SCHEMA INFERENCE FOR INTERPRETABLE IMAGE CLASSIFICATION

Abstract

In this paper, we study a novel inference paradigm, termed as schema inference, that learns to deductively infer the explainable predictions by rebuilding the prior deep neural network (DNN) forwarding scheme, guided by the prevalent philosophical cognitive concept of schema. We strive to reformulate the conventional model inference pipeline into a graph matching policy that associates the extracted visual concepts of an image with the pre-computed scene impression, by analogy with human reasoning mechanism via impression matching. To this end, we devise an elaborated architecture, termed as SchemaNet, as a dedicated instantiation of the proposed schema inference concept, that models both the visual semantics of input instances and the learned abstract imaginations of target categories as topological relational graphs. Meanwhile, to capture and leverage the compositional contributions of visual semantics in a global view, we also introduce a universal Feat2Graph scheme in SchemaNet to establish the relational graphs that contain abundant interaction information. Both the theoretical analysis and the experimental results on several benchmarks demonstrate that the proposed schema inference achieves encouraging performance and meanwhile yields a clear picture of the deductive process leading to the predictions.

1. INTRODUCTION

"Now this representation of a general procedure of the imagination for providing a concept with its image is what I call the schema for this concept 1 ." -Immanuel Kant Deep neural networks (DNNs) have demonstrated the increasingly prevailing capabilities in visual representations as compared to conventional hand-crafted features. Take the visual recognition task as an example. The canonical deep learning (DL) scheme for image recognition is to yield an effective visual representation from a stack of non-linear layers along with a fully-connected (FC) classifier at the end (He et al., 2016; Dosovitskiy et al., 2021; Tolstikhin et al., 2021; Yang et al., 2022a) , where specifically the inner-product similarities are computed with each category embedding as the prediction.

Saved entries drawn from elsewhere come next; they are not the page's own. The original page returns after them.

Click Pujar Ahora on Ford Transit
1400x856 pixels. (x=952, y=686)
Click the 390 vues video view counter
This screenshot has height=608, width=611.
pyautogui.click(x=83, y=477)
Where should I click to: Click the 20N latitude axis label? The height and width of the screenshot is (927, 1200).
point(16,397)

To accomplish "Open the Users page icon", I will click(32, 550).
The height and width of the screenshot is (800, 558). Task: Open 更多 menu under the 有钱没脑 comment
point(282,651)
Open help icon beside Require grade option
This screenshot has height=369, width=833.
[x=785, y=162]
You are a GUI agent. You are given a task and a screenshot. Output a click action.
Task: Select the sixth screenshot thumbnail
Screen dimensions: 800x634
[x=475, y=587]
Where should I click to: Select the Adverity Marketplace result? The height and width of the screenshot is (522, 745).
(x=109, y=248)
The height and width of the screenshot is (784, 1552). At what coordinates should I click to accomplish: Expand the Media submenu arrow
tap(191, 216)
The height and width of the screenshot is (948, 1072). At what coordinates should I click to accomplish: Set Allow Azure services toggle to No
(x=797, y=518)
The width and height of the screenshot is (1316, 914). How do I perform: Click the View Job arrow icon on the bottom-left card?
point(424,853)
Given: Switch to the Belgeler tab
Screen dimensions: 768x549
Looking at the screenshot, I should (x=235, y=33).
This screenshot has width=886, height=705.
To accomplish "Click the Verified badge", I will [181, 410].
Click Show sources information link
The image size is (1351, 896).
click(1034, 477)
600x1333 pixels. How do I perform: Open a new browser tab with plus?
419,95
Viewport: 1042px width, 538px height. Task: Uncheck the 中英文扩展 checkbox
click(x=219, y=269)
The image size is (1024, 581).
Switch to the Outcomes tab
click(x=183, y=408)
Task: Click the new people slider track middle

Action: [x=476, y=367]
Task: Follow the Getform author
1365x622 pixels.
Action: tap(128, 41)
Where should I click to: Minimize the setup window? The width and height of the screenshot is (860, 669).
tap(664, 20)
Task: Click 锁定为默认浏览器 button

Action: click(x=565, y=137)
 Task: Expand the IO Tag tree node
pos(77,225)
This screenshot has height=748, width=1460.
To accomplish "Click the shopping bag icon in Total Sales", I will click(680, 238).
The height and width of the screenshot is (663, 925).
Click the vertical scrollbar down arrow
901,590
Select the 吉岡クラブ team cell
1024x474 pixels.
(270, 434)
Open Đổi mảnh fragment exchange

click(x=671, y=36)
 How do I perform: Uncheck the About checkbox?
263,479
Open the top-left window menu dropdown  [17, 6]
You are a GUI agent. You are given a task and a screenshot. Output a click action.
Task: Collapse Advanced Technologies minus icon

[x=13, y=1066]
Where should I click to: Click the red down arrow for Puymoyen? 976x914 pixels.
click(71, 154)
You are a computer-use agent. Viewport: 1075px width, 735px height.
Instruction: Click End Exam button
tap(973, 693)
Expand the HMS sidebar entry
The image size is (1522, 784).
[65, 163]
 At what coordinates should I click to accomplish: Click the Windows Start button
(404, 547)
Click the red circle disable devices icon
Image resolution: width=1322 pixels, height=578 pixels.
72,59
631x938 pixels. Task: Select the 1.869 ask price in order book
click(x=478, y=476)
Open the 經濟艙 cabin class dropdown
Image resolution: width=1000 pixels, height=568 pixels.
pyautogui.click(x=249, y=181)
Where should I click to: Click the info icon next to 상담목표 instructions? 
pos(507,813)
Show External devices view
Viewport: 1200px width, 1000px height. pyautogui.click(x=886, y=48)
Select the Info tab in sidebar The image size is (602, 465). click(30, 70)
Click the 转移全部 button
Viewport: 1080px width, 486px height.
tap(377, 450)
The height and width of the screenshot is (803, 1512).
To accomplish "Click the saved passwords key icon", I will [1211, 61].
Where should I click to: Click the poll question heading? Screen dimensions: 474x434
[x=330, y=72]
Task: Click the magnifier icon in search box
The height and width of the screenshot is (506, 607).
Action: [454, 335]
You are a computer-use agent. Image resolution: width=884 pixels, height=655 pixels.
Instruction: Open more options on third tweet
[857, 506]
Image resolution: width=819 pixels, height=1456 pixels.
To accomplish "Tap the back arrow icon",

Despite the great success of DL, existing deep networks are typically required to simultaneously perceive low-level patterns as well as high-level semantics to make predictions (Zeiler & Fergus, 2014; Krizhevsky et al., 2017) . As such, both the procedure of computing visual representations and the learned category-specific embeddings are opaque to humans, leading to challenges in security-matter scenarios, such as autonomous driving and healthcare applications.